The salt-hewn formations include chapels with altarpieces and figures, while others are adorned with statues and monuments – and there are even underground lakes. The showpiece is the ornamented Chapel of St Kinga (Kaplica Św Kingi), which is actually a fair-sized church measuring 54m by 18m, and 12m high. Every single element here, from chandeliers to altarpieces, is of salt. It took over 30 years (1895) for one man and then his brother to complete this underground temple, and about 20,000 tonnes of rock salt had to be removed. Other highlights are the salt lake in the Erazm Barącz Chamber, whose water contains 320g of salt per litre, and the 36m-high Stanisław Staszic Chamber.
Our tour guide told us all about the history of the mine and about the work of the first miners. At the beginning their job was so dangerous that many lost their lives in the narrow corridors of the mine. They not only crashed the thick salt walls, but had to get rid of methane, which would gather over the pavements. To do so miners would crawl into small spaces with a fire torch and burn out the gas. Quite often it led to explosions and accidents. You can see a demonstration of it during your tour.
The guide also introduced us to some mining customs and traditions. In Poland miners are appreciated not only for their hard work, but for their fight against communism in the 60s. The Day of the Miner, known in Poland as Barbórka, is celebrated all over Poland.
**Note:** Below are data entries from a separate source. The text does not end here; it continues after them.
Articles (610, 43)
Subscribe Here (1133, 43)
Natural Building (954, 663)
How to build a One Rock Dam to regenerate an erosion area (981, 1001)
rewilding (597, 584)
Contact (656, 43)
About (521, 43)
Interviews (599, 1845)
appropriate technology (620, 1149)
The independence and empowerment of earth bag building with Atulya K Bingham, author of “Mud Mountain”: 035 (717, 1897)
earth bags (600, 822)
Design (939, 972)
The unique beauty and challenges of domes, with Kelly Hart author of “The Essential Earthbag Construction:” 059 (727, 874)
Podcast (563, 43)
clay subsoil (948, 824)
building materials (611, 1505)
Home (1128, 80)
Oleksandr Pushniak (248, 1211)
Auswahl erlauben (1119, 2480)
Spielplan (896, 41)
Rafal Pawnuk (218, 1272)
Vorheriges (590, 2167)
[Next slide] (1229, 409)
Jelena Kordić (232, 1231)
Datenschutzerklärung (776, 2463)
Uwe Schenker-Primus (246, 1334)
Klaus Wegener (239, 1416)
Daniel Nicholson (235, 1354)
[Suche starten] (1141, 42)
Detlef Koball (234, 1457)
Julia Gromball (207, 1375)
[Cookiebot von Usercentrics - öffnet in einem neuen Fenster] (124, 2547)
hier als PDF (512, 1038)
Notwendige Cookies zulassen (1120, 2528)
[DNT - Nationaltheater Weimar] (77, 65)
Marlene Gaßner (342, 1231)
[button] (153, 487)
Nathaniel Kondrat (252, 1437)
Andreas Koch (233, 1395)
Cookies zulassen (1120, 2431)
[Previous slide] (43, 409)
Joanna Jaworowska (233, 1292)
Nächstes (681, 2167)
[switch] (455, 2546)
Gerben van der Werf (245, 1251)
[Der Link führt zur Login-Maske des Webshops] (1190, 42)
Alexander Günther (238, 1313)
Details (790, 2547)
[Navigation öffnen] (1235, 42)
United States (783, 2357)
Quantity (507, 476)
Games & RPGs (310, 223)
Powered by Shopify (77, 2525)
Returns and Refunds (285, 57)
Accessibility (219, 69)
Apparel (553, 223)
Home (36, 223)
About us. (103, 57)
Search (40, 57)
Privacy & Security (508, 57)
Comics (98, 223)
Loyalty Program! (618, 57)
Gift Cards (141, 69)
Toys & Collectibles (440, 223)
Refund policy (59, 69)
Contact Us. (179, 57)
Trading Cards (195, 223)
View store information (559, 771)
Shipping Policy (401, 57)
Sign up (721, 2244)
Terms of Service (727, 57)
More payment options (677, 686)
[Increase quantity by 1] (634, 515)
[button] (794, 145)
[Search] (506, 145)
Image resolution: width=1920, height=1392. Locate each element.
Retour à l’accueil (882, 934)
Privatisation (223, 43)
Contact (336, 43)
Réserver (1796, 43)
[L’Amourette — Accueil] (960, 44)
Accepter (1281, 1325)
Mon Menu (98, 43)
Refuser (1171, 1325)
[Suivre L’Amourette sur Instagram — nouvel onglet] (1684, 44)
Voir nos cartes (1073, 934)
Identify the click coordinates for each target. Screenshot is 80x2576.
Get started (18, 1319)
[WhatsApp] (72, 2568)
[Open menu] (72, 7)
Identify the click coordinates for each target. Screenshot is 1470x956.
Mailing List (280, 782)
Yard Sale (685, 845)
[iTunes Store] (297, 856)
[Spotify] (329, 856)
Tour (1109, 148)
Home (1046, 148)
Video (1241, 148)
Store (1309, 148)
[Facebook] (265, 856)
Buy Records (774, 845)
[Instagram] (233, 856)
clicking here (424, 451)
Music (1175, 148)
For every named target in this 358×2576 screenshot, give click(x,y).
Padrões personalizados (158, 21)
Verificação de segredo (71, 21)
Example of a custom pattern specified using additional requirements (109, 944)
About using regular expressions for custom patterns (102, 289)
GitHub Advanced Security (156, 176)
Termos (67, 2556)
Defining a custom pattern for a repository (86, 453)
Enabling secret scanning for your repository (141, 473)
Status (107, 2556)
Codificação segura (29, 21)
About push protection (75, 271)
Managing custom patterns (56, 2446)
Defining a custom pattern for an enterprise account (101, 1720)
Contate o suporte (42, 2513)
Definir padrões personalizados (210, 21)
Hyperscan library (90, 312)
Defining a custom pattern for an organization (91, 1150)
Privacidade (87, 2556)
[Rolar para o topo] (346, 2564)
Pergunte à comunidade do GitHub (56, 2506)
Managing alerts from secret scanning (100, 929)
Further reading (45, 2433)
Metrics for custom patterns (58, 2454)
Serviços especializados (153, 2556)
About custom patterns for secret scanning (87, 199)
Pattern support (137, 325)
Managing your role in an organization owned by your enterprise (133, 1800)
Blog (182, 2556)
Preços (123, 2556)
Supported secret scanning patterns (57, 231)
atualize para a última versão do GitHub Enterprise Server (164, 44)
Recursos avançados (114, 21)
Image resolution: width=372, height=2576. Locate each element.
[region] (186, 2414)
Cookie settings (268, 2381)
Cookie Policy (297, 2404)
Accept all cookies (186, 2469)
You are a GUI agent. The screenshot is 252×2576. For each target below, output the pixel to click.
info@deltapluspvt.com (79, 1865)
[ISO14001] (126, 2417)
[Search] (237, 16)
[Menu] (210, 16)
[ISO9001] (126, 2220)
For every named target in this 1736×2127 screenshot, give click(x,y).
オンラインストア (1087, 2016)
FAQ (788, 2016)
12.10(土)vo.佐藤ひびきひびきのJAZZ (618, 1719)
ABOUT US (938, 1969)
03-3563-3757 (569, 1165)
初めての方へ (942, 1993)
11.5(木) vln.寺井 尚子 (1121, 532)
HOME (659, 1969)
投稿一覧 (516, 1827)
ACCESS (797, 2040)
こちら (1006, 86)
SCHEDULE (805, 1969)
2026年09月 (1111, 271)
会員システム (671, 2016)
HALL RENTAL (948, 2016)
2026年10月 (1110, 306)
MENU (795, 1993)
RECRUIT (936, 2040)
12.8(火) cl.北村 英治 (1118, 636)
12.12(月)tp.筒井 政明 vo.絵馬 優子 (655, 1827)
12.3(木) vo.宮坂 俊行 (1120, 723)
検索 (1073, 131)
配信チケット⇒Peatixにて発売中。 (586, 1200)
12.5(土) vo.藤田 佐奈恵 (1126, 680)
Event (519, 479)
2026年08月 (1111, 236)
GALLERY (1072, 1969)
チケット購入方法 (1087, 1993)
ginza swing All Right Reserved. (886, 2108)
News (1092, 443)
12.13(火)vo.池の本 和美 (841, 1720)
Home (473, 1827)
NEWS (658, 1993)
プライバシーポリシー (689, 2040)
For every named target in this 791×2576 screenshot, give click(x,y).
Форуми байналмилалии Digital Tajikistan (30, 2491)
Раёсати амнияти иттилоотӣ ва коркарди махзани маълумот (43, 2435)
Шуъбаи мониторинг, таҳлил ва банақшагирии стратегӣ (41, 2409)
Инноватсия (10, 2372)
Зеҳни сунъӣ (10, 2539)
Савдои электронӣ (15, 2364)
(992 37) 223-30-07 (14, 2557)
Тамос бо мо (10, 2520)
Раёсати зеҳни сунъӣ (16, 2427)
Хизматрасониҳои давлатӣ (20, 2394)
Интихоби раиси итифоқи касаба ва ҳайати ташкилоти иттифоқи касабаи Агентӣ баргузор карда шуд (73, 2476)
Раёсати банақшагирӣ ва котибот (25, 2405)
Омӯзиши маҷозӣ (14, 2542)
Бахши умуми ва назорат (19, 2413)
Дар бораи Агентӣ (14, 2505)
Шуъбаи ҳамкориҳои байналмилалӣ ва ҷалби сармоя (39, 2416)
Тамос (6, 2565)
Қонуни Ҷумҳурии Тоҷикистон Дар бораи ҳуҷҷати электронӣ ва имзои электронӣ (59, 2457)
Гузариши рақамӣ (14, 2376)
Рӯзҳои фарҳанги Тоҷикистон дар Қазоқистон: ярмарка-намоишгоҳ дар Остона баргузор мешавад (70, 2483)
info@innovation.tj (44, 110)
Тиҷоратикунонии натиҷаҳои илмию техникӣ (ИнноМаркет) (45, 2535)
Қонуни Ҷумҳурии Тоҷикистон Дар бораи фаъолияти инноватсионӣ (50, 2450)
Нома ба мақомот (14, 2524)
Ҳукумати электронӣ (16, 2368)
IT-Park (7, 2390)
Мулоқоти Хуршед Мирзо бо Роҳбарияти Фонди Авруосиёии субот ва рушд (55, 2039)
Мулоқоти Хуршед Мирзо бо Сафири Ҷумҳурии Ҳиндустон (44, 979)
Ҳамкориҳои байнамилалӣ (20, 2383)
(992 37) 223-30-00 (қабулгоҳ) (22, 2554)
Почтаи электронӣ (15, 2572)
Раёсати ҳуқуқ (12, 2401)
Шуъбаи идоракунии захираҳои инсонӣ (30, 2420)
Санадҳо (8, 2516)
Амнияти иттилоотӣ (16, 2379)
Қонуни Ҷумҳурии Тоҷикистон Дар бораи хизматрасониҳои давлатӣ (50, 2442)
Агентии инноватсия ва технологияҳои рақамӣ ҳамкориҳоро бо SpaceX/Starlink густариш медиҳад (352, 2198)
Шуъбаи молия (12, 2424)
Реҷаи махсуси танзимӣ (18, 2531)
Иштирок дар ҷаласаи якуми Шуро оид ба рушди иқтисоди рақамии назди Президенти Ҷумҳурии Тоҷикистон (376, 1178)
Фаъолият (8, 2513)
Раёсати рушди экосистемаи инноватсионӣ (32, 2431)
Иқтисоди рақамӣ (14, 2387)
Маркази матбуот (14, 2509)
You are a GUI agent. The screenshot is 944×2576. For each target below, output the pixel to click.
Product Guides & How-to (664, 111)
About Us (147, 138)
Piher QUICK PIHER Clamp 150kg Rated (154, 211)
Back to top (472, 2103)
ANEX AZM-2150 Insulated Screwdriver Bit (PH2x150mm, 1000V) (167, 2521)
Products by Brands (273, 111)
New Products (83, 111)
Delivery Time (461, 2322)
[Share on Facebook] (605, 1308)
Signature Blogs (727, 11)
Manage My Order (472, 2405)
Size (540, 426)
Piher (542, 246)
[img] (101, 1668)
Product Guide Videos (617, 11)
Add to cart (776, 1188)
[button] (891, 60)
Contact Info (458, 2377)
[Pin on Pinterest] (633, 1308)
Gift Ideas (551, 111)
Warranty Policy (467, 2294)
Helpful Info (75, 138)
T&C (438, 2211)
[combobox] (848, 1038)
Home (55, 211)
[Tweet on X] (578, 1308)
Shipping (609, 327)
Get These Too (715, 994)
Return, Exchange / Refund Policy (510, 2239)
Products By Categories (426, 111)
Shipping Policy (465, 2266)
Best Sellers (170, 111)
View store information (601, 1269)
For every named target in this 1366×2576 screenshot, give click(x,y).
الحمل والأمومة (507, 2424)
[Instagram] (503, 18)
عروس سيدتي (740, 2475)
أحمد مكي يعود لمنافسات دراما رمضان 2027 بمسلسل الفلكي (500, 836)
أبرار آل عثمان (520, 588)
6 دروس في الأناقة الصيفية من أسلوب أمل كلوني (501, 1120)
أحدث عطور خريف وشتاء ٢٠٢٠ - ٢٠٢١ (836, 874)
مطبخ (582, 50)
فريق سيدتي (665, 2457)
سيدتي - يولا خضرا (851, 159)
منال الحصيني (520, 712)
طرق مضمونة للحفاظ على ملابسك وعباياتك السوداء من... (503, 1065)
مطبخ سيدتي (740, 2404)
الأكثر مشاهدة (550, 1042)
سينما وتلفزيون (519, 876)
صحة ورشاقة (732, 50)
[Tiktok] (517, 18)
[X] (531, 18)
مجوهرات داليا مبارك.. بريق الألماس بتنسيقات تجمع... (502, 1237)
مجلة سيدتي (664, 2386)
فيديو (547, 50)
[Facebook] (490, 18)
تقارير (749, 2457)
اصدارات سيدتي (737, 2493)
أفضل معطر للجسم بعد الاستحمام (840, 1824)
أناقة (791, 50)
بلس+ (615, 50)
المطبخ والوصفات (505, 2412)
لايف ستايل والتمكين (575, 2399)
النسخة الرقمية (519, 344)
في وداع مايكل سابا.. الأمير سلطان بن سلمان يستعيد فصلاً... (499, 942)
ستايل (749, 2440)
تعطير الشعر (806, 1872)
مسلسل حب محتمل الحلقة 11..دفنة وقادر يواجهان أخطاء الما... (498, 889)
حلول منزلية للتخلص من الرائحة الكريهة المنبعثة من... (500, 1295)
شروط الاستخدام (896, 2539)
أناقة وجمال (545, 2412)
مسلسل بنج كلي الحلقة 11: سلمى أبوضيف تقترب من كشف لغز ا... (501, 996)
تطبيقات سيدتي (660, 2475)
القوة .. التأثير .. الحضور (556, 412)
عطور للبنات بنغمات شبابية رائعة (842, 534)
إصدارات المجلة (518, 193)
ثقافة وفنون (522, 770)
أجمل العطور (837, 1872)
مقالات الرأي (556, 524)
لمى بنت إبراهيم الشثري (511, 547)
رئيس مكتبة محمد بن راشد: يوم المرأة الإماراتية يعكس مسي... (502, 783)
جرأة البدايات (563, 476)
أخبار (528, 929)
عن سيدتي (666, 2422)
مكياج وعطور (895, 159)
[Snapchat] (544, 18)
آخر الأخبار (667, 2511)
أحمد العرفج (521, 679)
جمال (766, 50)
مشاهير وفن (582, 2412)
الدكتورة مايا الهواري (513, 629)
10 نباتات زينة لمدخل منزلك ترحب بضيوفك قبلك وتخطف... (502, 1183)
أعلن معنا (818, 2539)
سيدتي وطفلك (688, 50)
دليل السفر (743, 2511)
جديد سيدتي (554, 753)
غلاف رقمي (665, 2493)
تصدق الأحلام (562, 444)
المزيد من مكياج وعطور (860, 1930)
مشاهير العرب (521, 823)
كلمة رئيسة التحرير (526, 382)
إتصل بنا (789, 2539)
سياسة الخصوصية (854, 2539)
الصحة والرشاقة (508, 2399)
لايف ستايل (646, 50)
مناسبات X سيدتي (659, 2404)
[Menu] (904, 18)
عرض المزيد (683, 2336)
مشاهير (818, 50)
The most beautiful room in the whole mine is the St Kinga’s chamber, where everything is made out of salt and the floor itself is a one big piece of this material. The chamber was created only by 3 people and it took 63 years to complete.
I found the mine to be an amazing place. The chambers are beautifully decorated, hiding fascinating stories about the history of the place and history of Poland. One of the disadvantages is the number of visitors. It seemed like the guide was rushing through the site and often I couldn’t catch what he said because of the surrounding noise. I wish we had had more time to enjoy this wonderful place.